This adequately illustrates both India's vast and intransparent layers of government as well as its tidy share of properly registered employees: Even though the mean bribe for income tax departments vastly exceeds all others, the total amount of bribes is still higher in municipal services. The latter can rather be located in the retail end of the spectrum.

Bribes per State

Focussing on Indian states, we exclude those states where the number of bribes reported is below 10 and show the ten most efficient states:


#start to omit the 'outlier'
bd.omit <- bribe.data %>% 
  filter(Amount<6000000000)

#create new dataframes

bd.state=bd.omit %>% 
  group_by(region) %>% 
  summarise(Count=n()) %>% 
  arrange(region)

bd.amount= bd.omit %>%
  group_by(region) %>%
  summarise(TotalAmount=sum(Amount)) %>%
  arrange(region)

bd.ra=merge(bd.state, bd.amount, by="region")

bd.ra$AmountPerBribe=bd.ra$TotalAmount/bd.ra$Count
bd.ra$AmountPerBribe=round(bd.ra$AmountPerBribe, digits=2)

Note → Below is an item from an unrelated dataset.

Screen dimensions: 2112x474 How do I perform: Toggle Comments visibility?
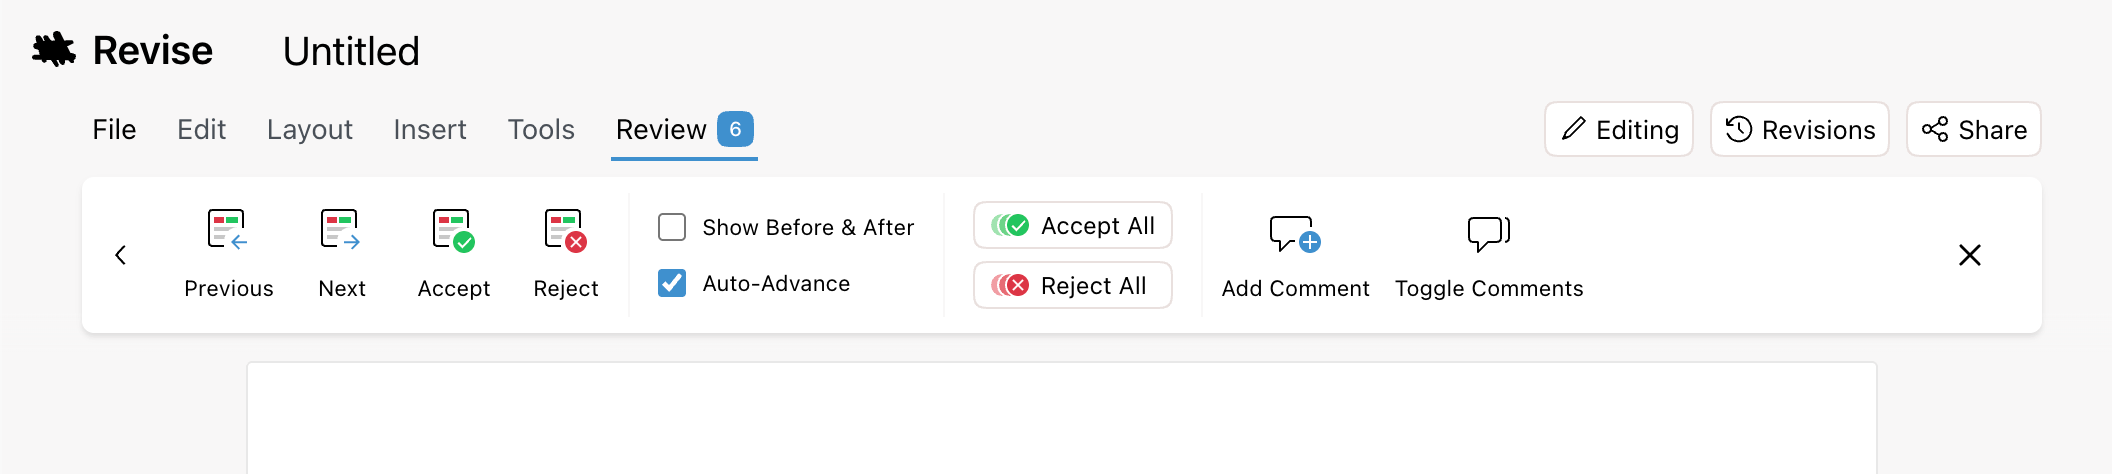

#Notice that there are some states with a very low bribe count; filter out those with 10 or less counts
bd.ra=filter(bd.ra, Count > 10)

g=ggplot(filter(bd.ra, AmountPerBribe > 10000), aes(x=reorder(region, TotalAmount), 
                                                    y=TotalAmount, fill=AmountPerBribe)) +
  geom_bar(stat="identity") + coord_flip() + theme_minimal()  +
  xlab("State") + ylab("Total amount paid, in INR") + ggtitle("Total amount and mean amount per bribe in ten states")  
g

With some background knowledge it can be noticed that the shown ten states roughly match those states in India with the highest GDP. For instance, with Maharashtra, Uttar Pradesh and Tamil Nadu having the highest total amount of bribes reported, those three are also, in this order, the economic powerhouses of India. Moreover, while Maharashtra has both the highest total volume of bribes reported and the highest mean, Uttar Pradesh has its bribe mean at only about one fourth of Maharashtra's mean. Officials in Maharashtra thus seem to be more extortionate than those in Uttar Pradesh - yet again, this matches roughly with per capita GDP figures for the two states (INR 117,091 for Maharashtra, INR 36,250 for Uttar Pradesh, being the second-poorest state in India. See http://statisticstimes.com/economy/gdp-capita-of-indian-states.php.)

Views per post

In the following we will investigate any patterns that could explain why some posts have higher view count than others. This can be investigated in many different ways. We will look for patterns on the number of views the report have and under which department the report is listed.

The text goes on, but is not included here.